Organtransplantationen sind seit Jahrzehnten eine weit verbreitete Behandlungsmethode, wenn ein Organ durch eine Krankheit so weit beschädigt wurde, dass es seine Aufgaben nicht mehr erfüllen kann. Und ungefähr genauso lange werden die Spenderorgane für den Transport heruntergekühlt und in einer Kühlbox transportiert. Diese Prozedur überstehen nicht alle Organe unbeschädigt. Forscher haben nun erstmals eine größere Vergleichsstudie durchgeführt, bei der sie Spenderlebern ungekühlt und mit einer künstlichen Durchblutung statt in einer Kühlbox transportiert haben. Die Ergebnisse waren vielversprechend.


Transport mit künstlichem Kreislauf

Besonders bei Spenderlebern gibt es einen recht großen Bedarf und ein nicht ausreichendes Angebot. Dieser Organmangel führt dazu, dass vermehrt auch Organe transplantiert werden, die nicht völlig ohne Vorschädigungen sind. Gerade diese bereits angeschlagene Lebern haben eine geringere Wahrscheinlichkeit, den Transport in der Kühlbox unbeschadet zu überstehen. Außerdem sind diese Organe besonders anfällig für Reperfusionsschäden – also Schäden, die entstehen, wenn Gewebe nach langer Minderdurchblutung wieder mit frischem Blut durchblutet wird.

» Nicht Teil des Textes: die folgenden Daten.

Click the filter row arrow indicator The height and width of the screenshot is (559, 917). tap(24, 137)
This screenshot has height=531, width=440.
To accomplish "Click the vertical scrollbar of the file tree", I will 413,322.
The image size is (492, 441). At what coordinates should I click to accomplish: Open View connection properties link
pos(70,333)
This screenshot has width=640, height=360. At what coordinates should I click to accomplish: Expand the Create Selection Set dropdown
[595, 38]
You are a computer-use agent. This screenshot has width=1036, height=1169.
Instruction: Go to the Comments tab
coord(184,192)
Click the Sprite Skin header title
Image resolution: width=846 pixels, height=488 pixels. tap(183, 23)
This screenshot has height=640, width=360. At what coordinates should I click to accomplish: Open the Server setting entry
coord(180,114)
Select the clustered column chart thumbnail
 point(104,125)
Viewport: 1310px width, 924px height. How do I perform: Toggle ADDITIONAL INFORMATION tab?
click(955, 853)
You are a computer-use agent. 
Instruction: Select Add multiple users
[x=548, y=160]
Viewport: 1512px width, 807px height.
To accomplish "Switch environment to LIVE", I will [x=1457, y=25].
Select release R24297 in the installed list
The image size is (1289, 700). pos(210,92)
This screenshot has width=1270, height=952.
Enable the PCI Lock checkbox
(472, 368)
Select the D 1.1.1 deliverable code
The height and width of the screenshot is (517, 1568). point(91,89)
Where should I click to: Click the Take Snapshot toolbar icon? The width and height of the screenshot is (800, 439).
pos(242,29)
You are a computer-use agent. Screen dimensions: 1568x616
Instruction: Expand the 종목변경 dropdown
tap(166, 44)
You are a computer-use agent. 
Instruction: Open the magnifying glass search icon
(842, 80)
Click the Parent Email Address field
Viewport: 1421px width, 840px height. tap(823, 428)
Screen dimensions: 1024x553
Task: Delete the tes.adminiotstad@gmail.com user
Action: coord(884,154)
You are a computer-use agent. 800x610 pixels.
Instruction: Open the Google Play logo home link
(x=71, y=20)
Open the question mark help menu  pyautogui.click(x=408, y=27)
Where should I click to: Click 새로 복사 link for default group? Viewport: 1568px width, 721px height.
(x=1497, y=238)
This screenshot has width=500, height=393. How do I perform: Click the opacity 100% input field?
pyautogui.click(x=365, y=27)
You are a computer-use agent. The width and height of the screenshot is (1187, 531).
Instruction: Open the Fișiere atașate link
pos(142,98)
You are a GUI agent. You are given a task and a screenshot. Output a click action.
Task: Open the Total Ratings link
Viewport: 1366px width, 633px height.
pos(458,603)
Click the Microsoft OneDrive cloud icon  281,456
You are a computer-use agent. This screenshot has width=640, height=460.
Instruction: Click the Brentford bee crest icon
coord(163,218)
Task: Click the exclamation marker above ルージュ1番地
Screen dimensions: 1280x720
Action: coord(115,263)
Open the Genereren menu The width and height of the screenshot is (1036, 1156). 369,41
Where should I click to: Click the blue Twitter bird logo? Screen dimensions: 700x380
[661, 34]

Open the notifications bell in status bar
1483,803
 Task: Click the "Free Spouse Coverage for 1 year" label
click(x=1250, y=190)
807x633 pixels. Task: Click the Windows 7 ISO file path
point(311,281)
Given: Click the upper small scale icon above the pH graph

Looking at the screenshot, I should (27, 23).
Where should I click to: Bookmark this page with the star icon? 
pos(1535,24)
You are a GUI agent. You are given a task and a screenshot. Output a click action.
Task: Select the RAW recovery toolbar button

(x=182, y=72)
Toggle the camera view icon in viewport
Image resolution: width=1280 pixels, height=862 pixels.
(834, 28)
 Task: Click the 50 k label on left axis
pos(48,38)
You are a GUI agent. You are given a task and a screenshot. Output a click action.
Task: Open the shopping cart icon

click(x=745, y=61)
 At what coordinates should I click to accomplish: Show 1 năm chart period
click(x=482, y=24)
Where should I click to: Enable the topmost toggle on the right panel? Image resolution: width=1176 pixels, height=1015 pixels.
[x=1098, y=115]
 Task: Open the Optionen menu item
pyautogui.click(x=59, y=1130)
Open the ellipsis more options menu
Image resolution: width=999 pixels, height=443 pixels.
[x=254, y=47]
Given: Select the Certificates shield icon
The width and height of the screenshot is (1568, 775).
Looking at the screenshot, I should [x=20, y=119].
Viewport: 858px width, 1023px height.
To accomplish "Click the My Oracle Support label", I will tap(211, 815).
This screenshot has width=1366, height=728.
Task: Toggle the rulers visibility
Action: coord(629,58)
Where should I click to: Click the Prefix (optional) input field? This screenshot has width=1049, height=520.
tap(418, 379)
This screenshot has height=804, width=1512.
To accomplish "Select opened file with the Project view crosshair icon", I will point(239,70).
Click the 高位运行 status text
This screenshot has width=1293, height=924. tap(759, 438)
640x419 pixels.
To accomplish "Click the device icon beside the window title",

Eine alternative Methode zur Kühlbox ist die sogenannte normotherme Maschinenperfusion (NMP). Mit dieser kann die Leber so transportiert werden, als wäre sie noch im Körper. Dabei bleibt sie auf Körpertemperatur und wird über einen künstlichen Kreislauf mit Blut, Nährstoffen und Medikamenten versorgt. So kann die Leber zur Not sogar 24 Stunden am Leben erhalten werden.

In einer ausführlichen klinischen Studie hat ein Team rund um David Nasralla von der University of Oxford diese Methode mit der klassischen Kühlbox verglichen. Dabei wurden 220 Spenderleben in zwei Gruppen eingeteilt. Eine Gruppe wurde gekühlt transportiert, die andere wurde an eine NMP-Maschine angeschlossen zum Patienten gebracht.

NMP ist der Kühlbox überlegen

Das Ergebnis: Der Transport mit der NMP-Methode brauchte im Schnitt zwar 54 Prozent länger, aber die Lebern überstanden den Transport deutlich besser als die Lebern in den Kühlboxen. Es gingen deutlich weniger Lebern verloren und die Zahl der Transportschäden lag generell deutlich niedriger. Ein Jahr nach der Transplantation zeigten sich zwischen den beiden Methoden keine Unterschiede in Bezug auf die Gesundheit der Spenderorgane. Die Forscher gehen aber davon aus, dass die maschinelle Perfusion langfristig auch den Erfolg von Lebertransplantationen verbessern wird. „ Die Möglichkeit, ein Organ unter nahezu normalen Bedingungen zu transportieren, könnte die Lebertransplantation entscheidend voranbringen„, so Nasralla.